3.2 The evaluation index of robot stiffness

Due to its insufficient rigidity, when the robot is subjected to a large cutting force during the milling process, obvious deformation errors will occur, resulting in a decrease in machining accuracy. For industrial robots, the force deformation error of the robot is mainly affected by the torsional stiffness of the gearbox and each joint drive shaft [32]. In robotic milling, the robot generally maintains good operability [33], so the most commonly used robot stiffness modeling method is the conventional stiffness model presented by [34]:

$$\begin{aligned} \mathbf{{K}} = {\mathbf{{J}}^{ - T}}{\mathbf{{K}}_\theta }{\mathbf{{J}}^{ - 1}} \end{aligned}$$
(14)
$$\begin{aligned} \mathbf{{C}} = {\mathbf{{K}}^{ - 1}} = \mathbf{{JK}}_\theta ^{ - 1}{\mathbf{{J}}^T} \end{aligned}$$
(15)

where \(\mathbf{{J}}\) is the Jacobian matrix of the robot. \(\mathbf{{C}}\) is the compliance matrix [35], which is the inverse of the stiffness matrix. By dividing the 66 matrix \(\mathbf{{C}}\) into four 33 sub-matrices, Eq. (13) could be written as

$$\begin{aligned} \left[ {\begin{array}{*{20}{c}} {{\mathbf{{\delta }}_{tran}}}\\ {{\mathbf{{\delta }}_{rot}}} \end{array}} \right] = \left[ {\begin{array}{*{20}{c}} {{\mathbf{{C}}_{tran}}}&{}{{\mathbf{{C}}_{cou}}}\\ {\mathbf{{C}}_{cou}^T}&{}{{\mathbf{{C}}_{rot}}} \end{array}} \right] \cdot \left[ {\begin{array}{*{20}{c}} {{\mathbf{{F}}_f}}\\ {{\mathbf{{M}}_t}} \end{array}} \right] \end{aligned}$$
(16)

where \({\mathbf{{\delta }}_{tran}}\) and \({\mathbf{{\delta }}_{rot}}\) represent the translational deformation of the EE and the rotational deformation of the EE, respectively. \({\mathbf{{F}}_f}\) is the force, while \({\mathbf{{M}}_t}\) is the torque applied to the EE. \({\mathbf{{C}}_{tran}}\) , \({\mathbf{{C}}_{rot}}\) and \({\mathbf{{C}}_{cou}}\) represent the force-translational compliance sub-matrix, torque-rotational compliance sub-matrix, and coupling compliance sub-matrix, respectively. In the author’s previous work [23], the joint stiffness matrix of the robot KUKA KR210 R2700 used in this paper has been identified, which is represented by a diagonal matrix, \({\mathbf{{K}}_\theta } = diag(1.892,2.887,3.242,0.101,0.138,0.128)\) (\(10^9\) Nmm/rad). In addition, the compliance coefficient of the robot in the surface normal direction (CCN) \({c_n}\) is proposed.

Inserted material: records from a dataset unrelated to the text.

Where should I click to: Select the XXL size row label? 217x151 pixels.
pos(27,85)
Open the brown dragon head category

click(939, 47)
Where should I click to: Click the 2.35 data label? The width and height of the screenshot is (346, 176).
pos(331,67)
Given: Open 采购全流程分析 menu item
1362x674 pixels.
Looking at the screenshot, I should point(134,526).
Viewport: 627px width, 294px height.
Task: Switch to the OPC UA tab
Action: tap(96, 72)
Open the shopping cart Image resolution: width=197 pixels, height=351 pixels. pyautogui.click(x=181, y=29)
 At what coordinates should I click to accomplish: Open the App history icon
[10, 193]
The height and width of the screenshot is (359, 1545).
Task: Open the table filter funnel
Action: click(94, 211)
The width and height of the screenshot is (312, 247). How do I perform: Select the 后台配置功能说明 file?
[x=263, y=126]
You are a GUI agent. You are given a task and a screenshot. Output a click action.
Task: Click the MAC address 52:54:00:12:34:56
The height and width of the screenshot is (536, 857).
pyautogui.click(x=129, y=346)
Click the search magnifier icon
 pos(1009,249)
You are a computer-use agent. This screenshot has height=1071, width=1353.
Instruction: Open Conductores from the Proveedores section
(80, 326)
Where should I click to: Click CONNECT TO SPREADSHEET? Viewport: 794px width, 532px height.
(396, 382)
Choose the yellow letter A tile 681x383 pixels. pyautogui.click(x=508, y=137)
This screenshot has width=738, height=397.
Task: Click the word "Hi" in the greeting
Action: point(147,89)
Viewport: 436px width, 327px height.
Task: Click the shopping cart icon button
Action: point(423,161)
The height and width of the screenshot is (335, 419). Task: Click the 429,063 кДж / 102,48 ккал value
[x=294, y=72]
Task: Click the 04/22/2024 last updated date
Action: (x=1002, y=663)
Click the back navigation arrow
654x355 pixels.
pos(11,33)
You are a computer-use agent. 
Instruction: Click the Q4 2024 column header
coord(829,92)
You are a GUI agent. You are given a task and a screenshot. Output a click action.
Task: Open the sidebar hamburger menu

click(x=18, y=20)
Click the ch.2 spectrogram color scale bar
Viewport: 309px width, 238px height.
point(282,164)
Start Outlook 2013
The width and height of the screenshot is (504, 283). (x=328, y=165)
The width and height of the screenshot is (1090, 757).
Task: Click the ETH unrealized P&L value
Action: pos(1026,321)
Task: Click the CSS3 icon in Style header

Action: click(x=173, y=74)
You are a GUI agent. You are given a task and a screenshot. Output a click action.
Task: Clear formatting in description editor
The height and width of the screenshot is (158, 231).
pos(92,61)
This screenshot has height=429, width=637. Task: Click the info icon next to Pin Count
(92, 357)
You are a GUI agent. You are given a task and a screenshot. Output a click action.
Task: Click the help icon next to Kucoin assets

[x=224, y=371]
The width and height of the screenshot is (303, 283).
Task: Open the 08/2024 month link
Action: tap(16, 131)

$$\begin{aligned} {c_n} = \mathbf{{e}}_n^T{\mathbf{{C}}_{tran}}{\mathbf{{e}}_n} \end{aligned}$$
(17)

where \({\mathbf{{e}}_n}\) represent the surface normal direction. In this evaluation index, only the influence of \({\mathbf{{C}}_{tran}}\) is considered. However, since the end effector is not coaxial with the robot end, and the force arm is long, the resulting torsion error of the robot end will cause a significant deformation of the CC point. The error of CL point caused by the EE error consists of two parts, which can be obtained by

$$\begin{aligned} {\mathbf{{\varepsilon }}_{cl}} = {\mathbf{{\delta }}_{tran}} + ( - \widehat{{\mathbf{{v}}_t}}){\mathbf{{\delta }}_{rot}} \end{aligned}$$
(18)

where \({\mathbf{{v}}_t} = {[{v_{tx}},{v_{ty}},{v_{tz}}]^T}\) represents the relative position vector between the robot flange and the robot EE in the end frame {E}, which is invariant during the machining process. \(\widehat{{\mathbf{{v}}_t}}\) is a skew-symmetric matrix deter-mined by the three components of \({\mathbf{{v}}_t}\) i.e.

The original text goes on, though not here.